The sw_csum variable complicates but does not add value.
The sw_csum variable is not needed. This commit removes it. The
mbuf's m_pkthdr->csum_flags are now the one record of what the
packet needs.
---
sys/contrib/pf/net/pf.c | 14 +++++---------
sys/net/if_bridge.c | 8 ++++++--
sys/netinet/ip_fastfwd.c | 3 +--
sys/netinet/ip_mroute.c | 3 ++-
sys/netinet/ip_output.c | 40 ++++++++++------------------------------
sys/netinet/ip_var.h | 2 +-
6 files changed, 25 insertions(+), 45 deletions(-)
diff --git a/sys/contrib/pf/net/pf.c b/sys/contrib/pf/net/pf.c
index 20e925b..0cdd217 100644
--- a/sys/contrib/pf/net/pf.c
+++ b/sys/contrib/pf/net/pf.c
@@ -6253,9 +6253,6 @@ pf_route(struct mbuf **m, struct pf_rule *r, int dir, struct ifnet *oifp,
struct pf_addr naddr;
struct pf_src_node *sn = NULL;
int error = 0;
-#ifdef __FreeBSD__
- int sw_csum;
-#endif
#ifdef IPSEC
struct m_tag *mtag;
#endif /* IPSEC */
@@ -6361,8 +6358,7 @@ pf_route(struct mbuf **m, struct pf_rule *r, int dir, struct ifnet *oifp,
#ifdef __FreeBSD__
/* Copied from FreeBSD 5.1-CURRENT ip_output. */
m0->m_pkthdr.csum_flags |= CSUM_IP;
- sw_csum = m0->m_pkthdr.csum_flags & ~ifp->if_hwassist;
- if (sw_csum & CSUM_DELAY_DATA) {
+ if (m0->m_pkthdr.csum_flags & CSUM_DELAY_DATA & ~ifp->if_hwassist) {
/*
* XXX: in_delayed_cksum assumes HBO for ip->ip_len (at least)

Your tasks
a - From the patch above, print the passage starting at "The sw_csum variable complicates" and ending at "insertions(+), 45 deletions(-)".
b - Answer these about the patch above:
(i) How many files changed, and with how many insertions and deletions?
(ii) According to the message at the top, what is now the one record of what the packet needs?
(iii) In the diff for pf.c, what function are the changes in?

(Data items)
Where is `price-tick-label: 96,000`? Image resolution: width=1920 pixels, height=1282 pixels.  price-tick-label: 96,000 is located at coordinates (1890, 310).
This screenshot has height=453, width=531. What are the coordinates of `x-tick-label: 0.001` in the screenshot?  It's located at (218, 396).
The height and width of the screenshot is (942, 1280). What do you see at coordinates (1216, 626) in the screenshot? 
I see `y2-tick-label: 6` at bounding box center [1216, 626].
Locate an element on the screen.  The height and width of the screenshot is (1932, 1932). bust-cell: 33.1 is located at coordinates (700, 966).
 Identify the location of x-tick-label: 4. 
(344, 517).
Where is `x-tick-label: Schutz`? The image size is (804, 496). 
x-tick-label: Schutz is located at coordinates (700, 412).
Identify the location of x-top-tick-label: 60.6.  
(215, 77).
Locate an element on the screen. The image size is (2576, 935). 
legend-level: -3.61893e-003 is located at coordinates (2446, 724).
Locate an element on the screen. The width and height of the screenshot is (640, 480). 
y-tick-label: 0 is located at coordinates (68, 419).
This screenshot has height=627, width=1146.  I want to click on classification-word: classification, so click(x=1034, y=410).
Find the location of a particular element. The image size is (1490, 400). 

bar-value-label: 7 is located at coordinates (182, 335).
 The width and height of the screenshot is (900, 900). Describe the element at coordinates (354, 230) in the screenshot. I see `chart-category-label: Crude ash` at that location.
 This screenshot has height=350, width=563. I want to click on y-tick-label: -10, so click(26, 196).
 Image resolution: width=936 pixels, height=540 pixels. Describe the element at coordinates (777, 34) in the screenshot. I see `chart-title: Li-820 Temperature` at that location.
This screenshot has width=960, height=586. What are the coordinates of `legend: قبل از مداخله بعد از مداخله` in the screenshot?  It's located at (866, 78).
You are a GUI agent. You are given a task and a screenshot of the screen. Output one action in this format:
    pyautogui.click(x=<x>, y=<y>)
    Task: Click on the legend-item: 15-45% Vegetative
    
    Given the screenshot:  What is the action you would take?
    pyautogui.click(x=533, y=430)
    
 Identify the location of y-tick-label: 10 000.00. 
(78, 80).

Answers
a -
The sw_csum variable complicates but does not add value.
The sw_csum variable is not needed. This commit removes it. The
mbuf's m_pkthdr->csum_flags are now the one record of what the
packet needs.
---
sys/contrib/pf/net/pf.c | 14 +++++---------
sys/net/if_bridge.c | 8 ++++++--
sys/netinet/ip_fastfwd.c | 3 +--
sys/netinet/ip_mroute.c | 3 ++-
sys/netinet/ip_output.c | 40 ++++++++++------------------------------
sys/netinet/ip_var.h | 2 +-
6 files changed, 25 insertions(+), 45 deletions(-)

b -
(i) 6 files changed, with 25 insertions and 45 deletions.
(ii) The mbuf's m_pkthdr->csum_flags.
(iii) pf_route.